Sir John Rhŷs,  (also spelled Rhys; 21 June 1840 – 17 December 1915) was a Welsh scholar, fellow of the British Academy, Celticist and the first professor of Celtic at Oxford University.

Early years and education
He was born John Rees at Ponterwyd in Ceredigion, to a lead miner and farmer, Hugh Rees, and his wife. Rhŷs was educated at schools in Bryn-chwyth, Pantyffynnon  and Ponterwyd before moving to the British School, a recently opened institution at Penllwyn, in 1855. Here Rhŷs was enrolled as a pupil and teacher, and after leaving studied at Bangor Normal College from 1860 to 1861. Upon leaving Bangor Normal College, Rhŷs gained employment as headmaster at Rhos-y-bol, Anglesey. It was here that Rhŷs was introduced to Dr Charles Williams, then the Principal of Jesus College, Oxford, in 1865. This meeting eventually led to Rhŷs being accepted into the college, where he studied literae humaniores.
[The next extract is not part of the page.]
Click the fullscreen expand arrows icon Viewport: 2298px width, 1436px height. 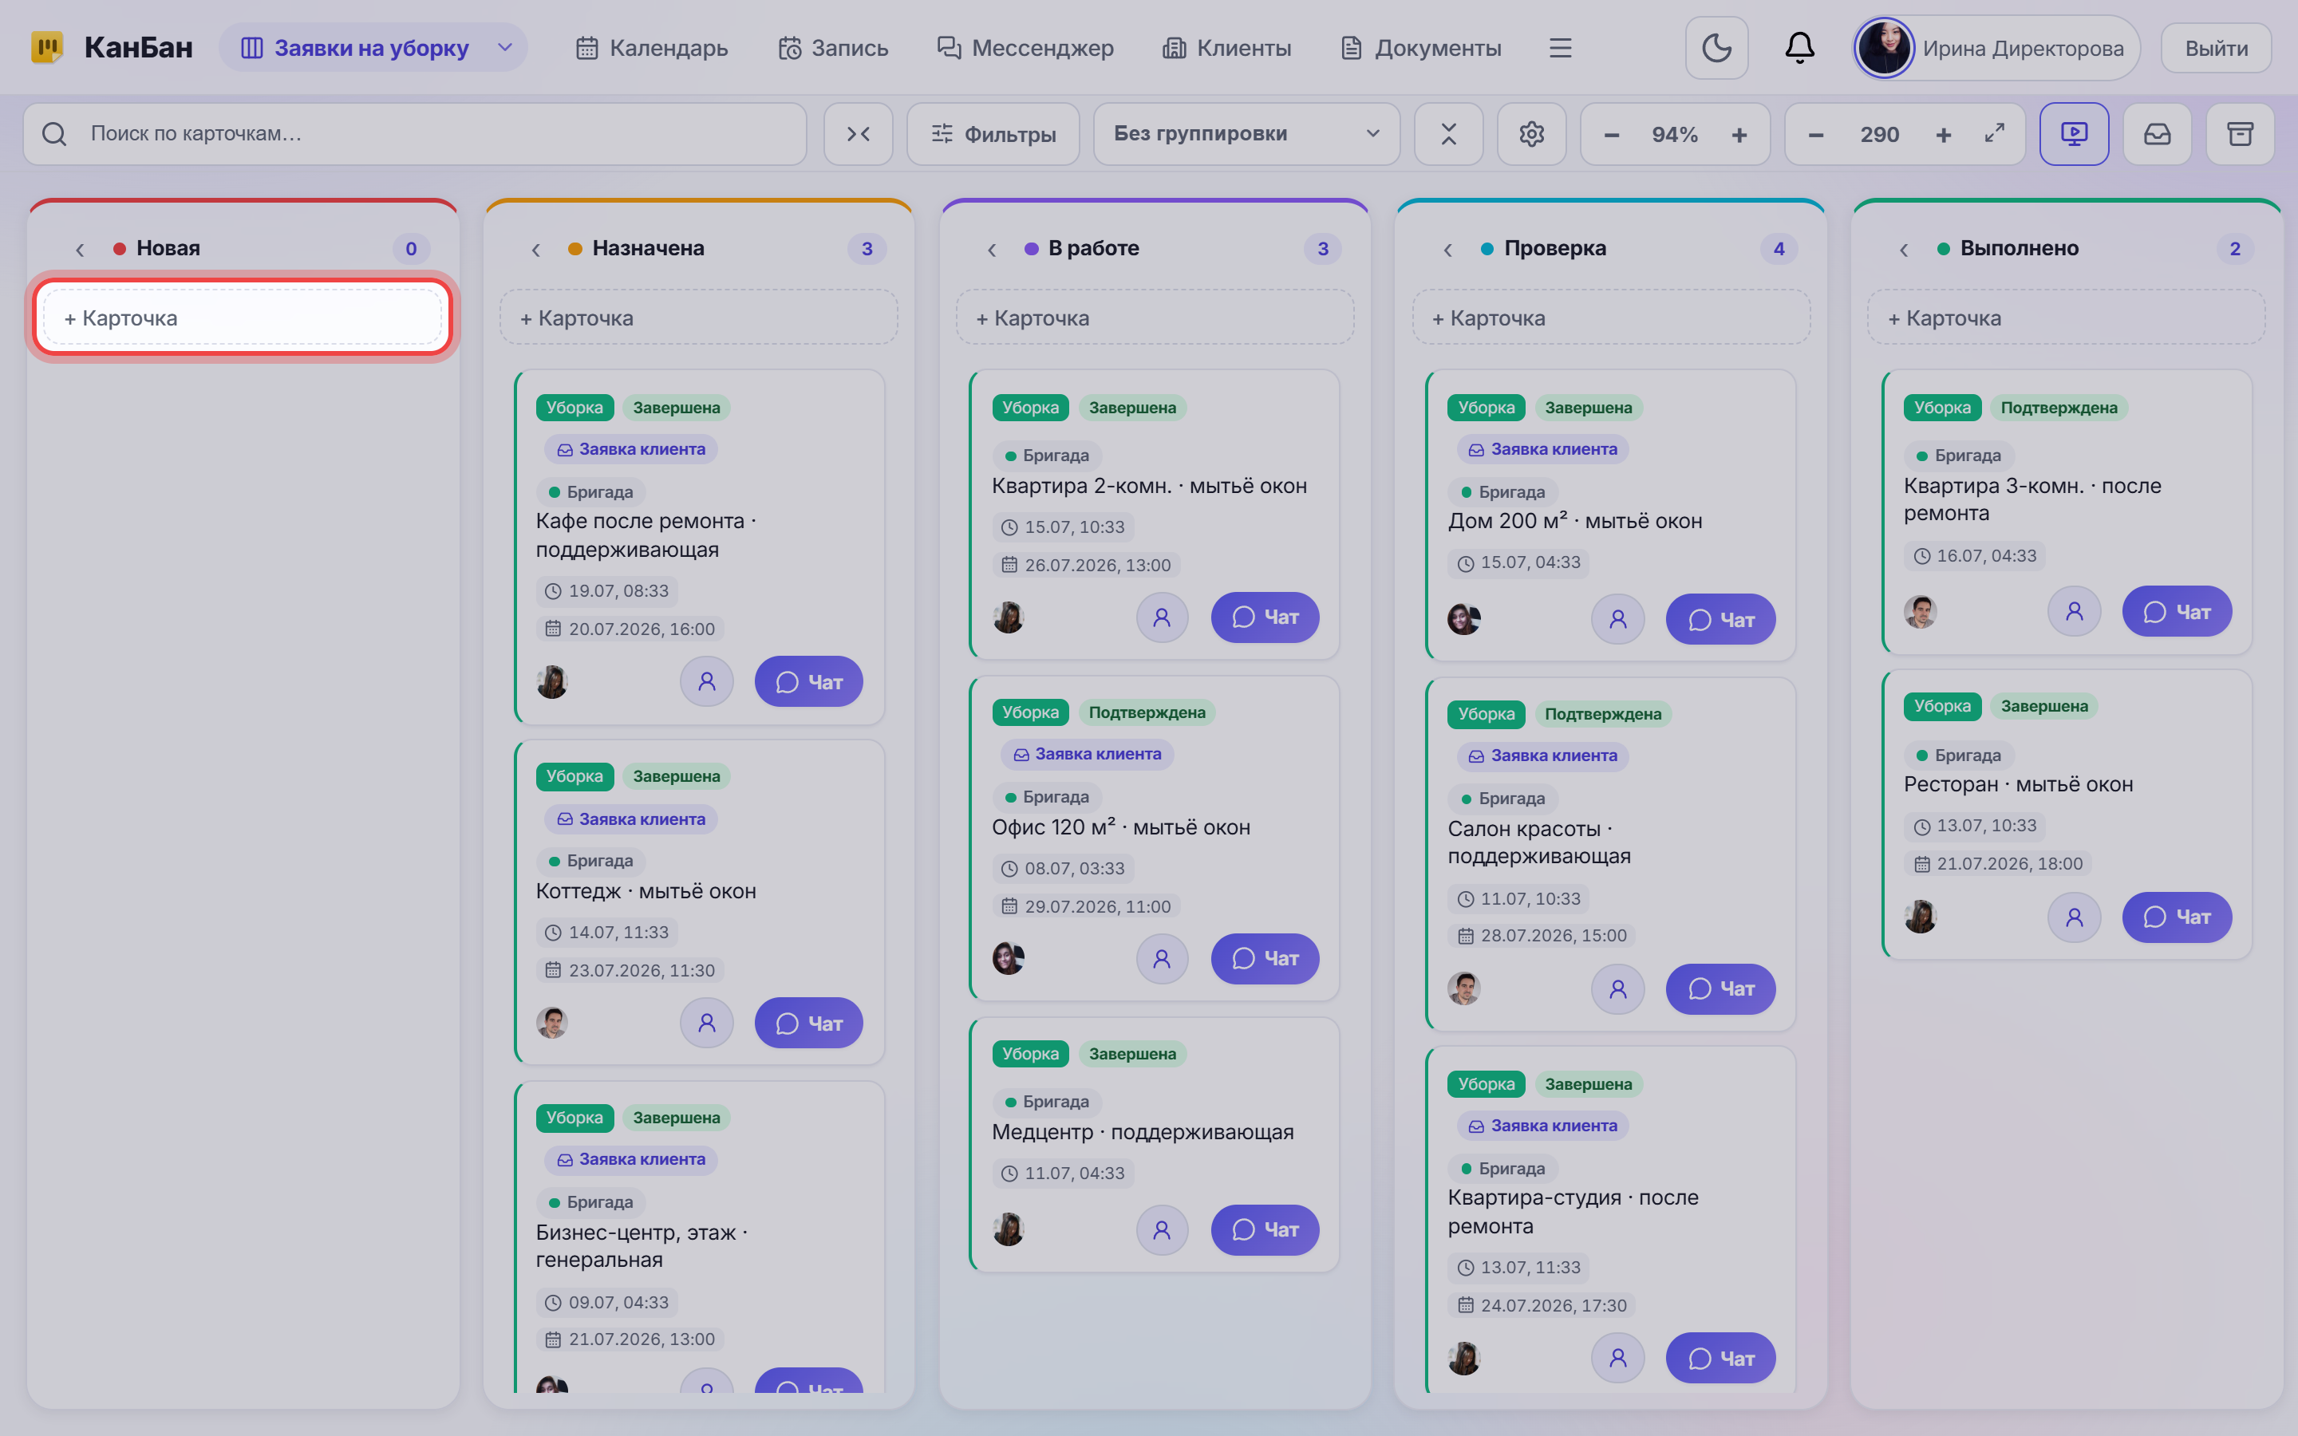coord(1994,134)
In 1869, he was elected to a fellowship at Merton College.

Rhŷs also travelled and studied in Europe during this period, staying in Paris, Heidelberg, Leipzig, and Göttingen. He attended lectures by Georg Curtius and August Leskien whilst in Leipzig, and it was during this period that his interest in philology and linguistics developed. Rhŷs matriculated from Leipzig in 1871, and it was around this time that he adopted the Welsh spelling of his name. He returned to Wales as a government inspector of schools, covering Flint and Denbigh, and he settled in Rhyl.   Rhŷs also began to write, with articles on the grammar of the Celtic language and articles on the glosses in the Luxembourg manuscript being printed, the latter in the Revue Celtique. In 1872 Rhŷs married Elspeth Hughes-Davies.

Career
In 1874 Rhŷs delivered a series of lectures in Aberystwyth, later published as Lectures on Welsh Philology, which served to establish his reputation as a leading scholar of the Celtic language. This reputation saw him appointed as the first Professor of Celtic at Oxford University in 1877. He was also made a Fellow of Jesus College, Oxford. Rhŷs was elected bursar of the college in 1881, a position he held until 1895, when he succeeded Daniel Harper as principal.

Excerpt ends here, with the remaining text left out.